#### [Information given]
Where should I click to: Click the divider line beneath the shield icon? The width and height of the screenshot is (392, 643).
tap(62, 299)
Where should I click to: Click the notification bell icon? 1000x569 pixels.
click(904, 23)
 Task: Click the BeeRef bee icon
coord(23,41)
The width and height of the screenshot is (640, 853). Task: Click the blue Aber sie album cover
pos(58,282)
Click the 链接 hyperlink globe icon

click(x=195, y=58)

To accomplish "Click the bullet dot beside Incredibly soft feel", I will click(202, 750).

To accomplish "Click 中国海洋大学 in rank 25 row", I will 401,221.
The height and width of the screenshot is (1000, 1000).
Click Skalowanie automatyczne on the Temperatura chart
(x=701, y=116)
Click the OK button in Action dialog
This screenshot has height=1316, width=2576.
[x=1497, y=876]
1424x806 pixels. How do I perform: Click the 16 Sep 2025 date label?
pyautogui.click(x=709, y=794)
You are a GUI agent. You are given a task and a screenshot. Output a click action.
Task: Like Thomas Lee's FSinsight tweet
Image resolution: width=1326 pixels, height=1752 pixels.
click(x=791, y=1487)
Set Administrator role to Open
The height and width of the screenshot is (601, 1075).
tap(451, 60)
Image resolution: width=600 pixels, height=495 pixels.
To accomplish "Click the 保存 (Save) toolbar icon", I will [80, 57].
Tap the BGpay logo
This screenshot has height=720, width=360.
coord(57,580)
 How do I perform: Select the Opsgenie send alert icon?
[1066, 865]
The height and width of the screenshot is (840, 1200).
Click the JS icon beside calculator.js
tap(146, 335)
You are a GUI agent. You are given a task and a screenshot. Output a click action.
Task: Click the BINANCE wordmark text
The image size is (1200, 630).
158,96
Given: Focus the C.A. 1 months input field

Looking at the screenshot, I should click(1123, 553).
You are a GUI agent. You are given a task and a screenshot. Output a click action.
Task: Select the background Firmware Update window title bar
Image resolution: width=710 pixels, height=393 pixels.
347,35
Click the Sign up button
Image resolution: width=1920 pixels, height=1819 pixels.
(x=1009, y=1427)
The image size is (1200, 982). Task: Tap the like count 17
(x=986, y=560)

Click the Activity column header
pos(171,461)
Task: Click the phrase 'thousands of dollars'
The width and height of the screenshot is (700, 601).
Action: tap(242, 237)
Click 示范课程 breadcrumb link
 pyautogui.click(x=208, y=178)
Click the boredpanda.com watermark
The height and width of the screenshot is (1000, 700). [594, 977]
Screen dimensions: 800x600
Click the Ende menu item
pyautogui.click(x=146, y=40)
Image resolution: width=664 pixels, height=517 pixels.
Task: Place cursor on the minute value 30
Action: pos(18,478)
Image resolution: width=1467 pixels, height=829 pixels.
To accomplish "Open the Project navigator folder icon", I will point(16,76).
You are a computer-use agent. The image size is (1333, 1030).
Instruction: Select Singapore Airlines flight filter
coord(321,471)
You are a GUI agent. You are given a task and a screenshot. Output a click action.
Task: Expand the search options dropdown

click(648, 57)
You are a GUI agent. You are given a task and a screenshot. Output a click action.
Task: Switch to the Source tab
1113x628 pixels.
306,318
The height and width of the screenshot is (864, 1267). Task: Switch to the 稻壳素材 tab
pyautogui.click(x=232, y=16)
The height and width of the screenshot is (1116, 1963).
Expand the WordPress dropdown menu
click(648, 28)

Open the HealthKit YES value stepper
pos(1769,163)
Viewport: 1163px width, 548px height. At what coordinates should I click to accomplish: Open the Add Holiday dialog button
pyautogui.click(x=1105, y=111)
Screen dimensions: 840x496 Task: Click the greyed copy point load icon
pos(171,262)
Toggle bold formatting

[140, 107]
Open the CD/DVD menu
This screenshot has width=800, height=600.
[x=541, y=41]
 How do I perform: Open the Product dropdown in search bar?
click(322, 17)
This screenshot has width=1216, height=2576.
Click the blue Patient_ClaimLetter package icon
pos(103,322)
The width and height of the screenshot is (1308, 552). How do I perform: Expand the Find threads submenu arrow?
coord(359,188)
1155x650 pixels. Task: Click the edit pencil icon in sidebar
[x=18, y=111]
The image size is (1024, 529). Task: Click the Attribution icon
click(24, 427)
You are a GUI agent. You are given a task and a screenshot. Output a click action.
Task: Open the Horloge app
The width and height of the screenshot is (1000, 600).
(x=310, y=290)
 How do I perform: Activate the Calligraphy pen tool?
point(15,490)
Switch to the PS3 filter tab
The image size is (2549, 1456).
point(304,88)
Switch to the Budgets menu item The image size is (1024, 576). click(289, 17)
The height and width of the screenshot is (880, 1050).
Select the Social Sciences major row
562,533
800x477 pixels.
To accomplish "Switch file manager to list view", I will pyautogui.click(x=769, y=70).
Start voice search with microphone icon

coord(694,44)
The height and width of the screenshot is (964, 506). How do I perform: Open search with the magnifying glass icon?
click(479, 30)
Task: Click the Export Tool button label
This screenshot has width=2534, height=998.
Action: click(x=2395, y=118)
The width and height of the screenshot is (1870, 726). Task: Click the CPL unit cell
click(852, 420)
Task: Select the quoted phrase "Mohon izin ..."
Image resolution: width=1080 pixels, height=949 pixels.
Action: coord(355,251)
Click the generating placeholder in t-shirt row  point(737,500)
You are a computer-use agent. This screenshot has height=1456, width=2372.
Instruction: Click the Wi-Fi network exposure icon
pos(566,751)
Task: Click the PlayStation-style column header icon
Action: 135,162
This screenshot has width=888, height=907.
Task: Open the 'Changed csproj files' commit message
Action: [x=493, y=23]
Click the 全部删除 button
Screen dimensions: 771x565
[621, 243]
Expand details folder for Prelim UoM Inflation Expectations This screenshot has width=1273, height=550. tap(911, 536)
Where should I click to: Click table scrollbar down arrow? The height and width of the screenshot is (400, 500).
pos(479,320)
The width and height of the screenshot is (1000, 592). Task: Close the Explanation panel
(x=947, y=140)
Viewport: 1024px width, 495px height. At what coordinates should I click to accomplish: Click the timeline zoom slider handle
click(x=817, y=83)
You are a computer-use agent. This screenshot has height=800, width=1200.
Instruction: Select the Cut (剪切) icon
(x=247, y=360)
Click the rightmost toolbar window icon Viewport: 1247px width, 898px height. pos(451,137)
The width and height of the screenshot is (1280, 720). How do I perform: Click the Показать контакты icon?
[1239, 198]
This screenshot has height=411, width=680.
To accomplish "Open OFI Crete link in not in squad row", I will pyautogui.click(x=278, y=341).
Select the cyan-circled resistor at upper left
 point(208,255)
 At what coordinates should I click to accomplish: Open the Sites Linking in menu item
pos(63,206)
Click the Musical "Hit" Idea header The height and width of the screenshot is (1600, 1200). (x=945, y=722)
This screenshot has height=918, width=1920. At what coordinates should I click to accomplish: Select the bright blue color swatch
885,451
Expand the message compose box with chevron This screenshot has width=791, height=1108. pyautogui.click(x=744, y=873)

#### [Task requirements]
Return the listing above in full, character for character.

#### [Solution below]
Where should I click to: Click the divider line beneath the shield icon? The width and height of the screenshot is (392, 643).
tap(62, 299)
Where should I click to: Click the notification bell icon? 1000x569 pixels.
click(904, 23)
 Task: Click the BeeRef bee icon
coord(23,41)
The width and height of the screenshot is (640, 853). Task: Click the blue Aber sie album cover
pos(58,282)
Click the 链接 hyperlink globe icon

click(x=195, y=58)

To accomplish "Click the bullet dot beside Incredibly soft feel", I will click(202, 750).

To accomplish "Click 中国海洋大学 in rank 25 row", I will 401,221.
The height and width of the screenshot is (1000, 1000).
Click Skalowanie automatyczne on the Temperatura chart
(x=701, y=116)
Click the OK button in Action dialog
This screenshot has height=1316, width=2576.
[x=1497, y=876]
1424x806 pixels. How do I perform: Click the 16 Sep 2025 date label?
pyautogui.click(x=709, y=794)
You are a GUI agent. You are given a task and a screenshot. Output a click action.
Task: Like Thomas Lee's FSinsight tweet
Image resolution: width=1326 pixels, height=1752 pixels.
click(x=791, y=1487)
Set Administrator role to Open
The height and width of the screenshot is (601, 1075).
tap(451, 60)
Image resolution: width=600 pixels, height=495 pixels.
To accomplish "Click the 保存 (Save) toolbar icon", I will [80, 57].
Tap the BGpay logo
This screenshot has height=720, width=360.
coord(57,580)
 How do I perform: Select the Opsgenie send alert icon?
[1066, 865]
The height and width of the screenshot is (840, 1200).
Click the JS icon beside calculator.js
tap(146, 335)
You are a GUI agent. You are given a task and a screenshot. Output a click action.
Task: Click the BINANCE wordmark text
The image size is (1200, 630).
158,96
Given: Focus the C.A. 1 months input field

Looking at the screenshot, I should click(1123, 553).
You are a GUI agent. You are given a task and a screenshot. Output a click action.
Task: Select the background Firmware Update window title bar
Image resolution: width=710 pixels, height=393 pixels.
347,35
Click the Sign up button
Image resolution: width=1920 pixels, height=1819 pixels.
(x=1009, y=1427)
The image size is (1200, 982). Task: Tap the like count 17
(x=986, y=560)

Click the Activity column header
pos(171,461)
Task: Click the phrase 'thousands of dollars'
The width and height of the screenshot is (700, 601).
Action: tap(242, 237)
Click 示范课程 breadcrumb link
 pyautogui.click(x=208, y=178)
Click the boredpanda.com watermark
The height and width of the screenshot is (1000, 700). [594, 977]
Screen dimensions: 800x600
Click the Ende menu item
pyautogui.click(x=146, y=40)
Image resolution: width=664 pixels, height=517 pixels.
Task: Place cursor on the minute value 30
Action: pos(18,478)
Image resolution: width=1467 pixels, height=829 pixels.
To accomplish "Open the Project navigator folder icon", I will point(16,76).
You are a computer-use agent. The image size is (1333, 1030).
Instruction: Select Singapore Airlines flight filter
coord(321,471)
You are a GUI agent. You are given a task and a screenshot. Output a click action.
Task: Expand the search options dropdown

click(648, 57)
You are a GUI agent. You are given a task and a screenshot. Output a click action.
Task: Switch to the Source tab
1113x628 pixels.
306,318
The height and width of the screenshot is (864, 1267). Task: Switch to the 稻壳素材 tab
pyautogui.click(x=232, y=16)
The height and width of the screenshot is (1116, 1963).
Expand the WordPress dropdown menu
click(648, 28)

Open the HealthKit YES value stepper
pos(1769,163)
Viewport: 1163px width, 548px height. At what coordinates should I click to accomplish: Open the Add Holiday dialog button
pyautogui.click(x=1105, y=111)
Screen dimensions: 840x496 Task: Click the greyed copy point load icon
pos(171,262)
Toggle bold formatting

[140, 107]
Open the CD/DVD menu
This screenshot has width=800, height=600.
[x=541, y=41]
 How do I perform: Open the Product dropdown in search bar?
click(322, 17)
This screenshot has width=1216, height=2576.
Click the blue Patient_ClaimLetter package icon
pos(103,322)
The width and height of the screenshot is (1308, 552). How do I perform: Expand the Find threads submenu arrow?
coord(359,188)
1155x650 pixels. Task: Click the edit pencil icon in sidebar
[x=18, y=111]
The image size is (1024, 529). Task: Click the Attribution icon
click(24, 427)
You are a GUI agent. You are given a task and a screenshot. Output a click action.
Task: Open the Horloge app
The width and height of the screenshot is (1000, 600).
(x=310, y=290)
 How do I perform: Activate the Calligraphy pen tool?
point(15,490)
Switch to the PS3 filter tab
The image size is (2549, 1456).
point(304,88)
Switch to the Budgets menu item The image size is (1024, 576). click(289, 17)
The height and width of the screenshot is (880, 1050).
Select the Social Sciences major row
562,533
800x477 pixels.
To accomplish "Switch file manager to list view", I will pyautogui.click(x=769, y=70).
Start voice search with microphone icon

coord(694,44)
The height and width of the screenshot is (964, 506). How do I perform: Open search with the magnifying glass icon?
click(479, 30)
Task: Click the Export Tool button label
This screenshot has width=2534, height=998.
Action: click(x=2395, y=118)
The width and height of the screenshot is (1870, 726). Task: Click the CPL unit cell
click(852, 420)
Task: Select the quoted phrase "Mohon izin ..."
Image resolution: width=1080 pixels, height=949 pixels.
Action: coord(355,251)
Click the generating placeholder in t-shirt row  point(737,500)
You are a computer-use agent. This screenshot has height=1456, width=2372.
Instruction: Click the Wi-Fi network exposure icon
pos(566,751)
Task: Click the PlayStation-style column header icon
Action: 135,162
This screenshot has width=888, height=907.
Task: Open the 'Changed csproj files' commit message
Action: [x=493, y=23]
Click the 全部删除 button
Screen dimensions: 771x565
[621, 243]
Expand details folder for Prelim UoM Inflation Expectations This screenshot has width=1273, height=550. tap(911, 536)
Where should I click to: Click table scrollbar down arrow? The height and width of the screenshot is (400, 500).
pos(479,320)
The width and height of the screenshot is (1000, 592). Task: Close the Explanation panel
(x=947, y=140)
Viewport: 1024px width, 495px height. At what coordinates should I click to accomplish: Click the timeline zoom slider handle
click(x=817, y=83)
You are a computer-use agent. This screenshot has height=800, width=1200.
Instruction: Select the Cut (剪切) icon
(x=247, y=360)
Click the rightmost toolbar window icon Viewport: 1247px width, 898px height. pos(451,137)
The width and height of the screenshot is (1280, 720). How do I perform: Click the Показать контакты icon?
[1239, 198]
This screenshot has height=411, width=680.
To accomplish "Open OFI Crete link in not in squad row", I will pyautogui.click(x=278, y=341).
Select the cyan-circled resistor at upper left
 point(208,255)
 At what coordinates should I click to accomplish: Open the Sites Linking in menu item
pos(63,206)
Click the Musical "Hit" Idea header The height and width of the screenshot is (1600, 1200). (x=945, y=722)
This screenshot has height=918, width=1920. At what coordinates should I click to accomplish: Select the bright blue color swatch
885,451
Expand the message compose box with chevron This screenshot has width=791, height=1108. pyautogui.click(x=744, y=873)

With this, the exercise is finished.